Ideally, when we take some sample of a population it’s unbiased, that is, we can take some measurement from the sample such as a mean value, and that value is in fact the same as the population-level value. If we don’t collect our sample properly, it’s possible that we systematically over or underestimate our population parameter of interest, hence making our estimate biased. It’s useful to think of some examples of when our sampling protocol might yield biased samples. Say we want to know the mean size of Anoles in the Caribbean. If our sampling method was to do ground observations of Anoles that we could see on a gridded sampling site, it’s likely we’re more likely to see, and therefore sample, Anoles that are more brightly coloured, and ones that are lower down in trees or on the ground. Is this a problem for our subsequent statistical calculations? Well, only if we know that our sample is biased and a) we don’t do anything to change our sampling protocol, and/or b) we don’t account for it in our statistical models/tests.

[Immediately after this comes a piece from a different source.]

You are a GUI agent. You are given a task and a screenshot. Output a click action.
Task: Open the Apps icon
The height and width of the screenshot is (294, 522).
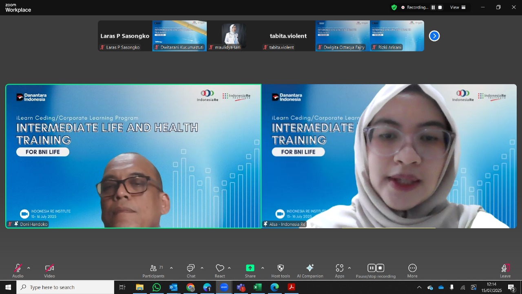coord(340,271)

Why is this important from a statistical perspective? Well, the methods we present in this section usually rely on a random sample of the population. Now in reality sometimes a random sample is impossible, and we work with data that have known limitations. An interesting example of this in an observational sample context is camera trap data. There are known biases (the interested reader can refer to this paper on the subject) in camera trap data, but, wildlife researchers who have no choice but to use these data have come up with clever methods to account for these biases statistically. These techniques are outside the scope of this manual, but are interesting nonetheless.

A Sumatran tiger captured in this image in Bukit Barisan Selatan National Park in southern Sumatra by wildlife ecologist Max Allen, from the Illinois Natural History Survey.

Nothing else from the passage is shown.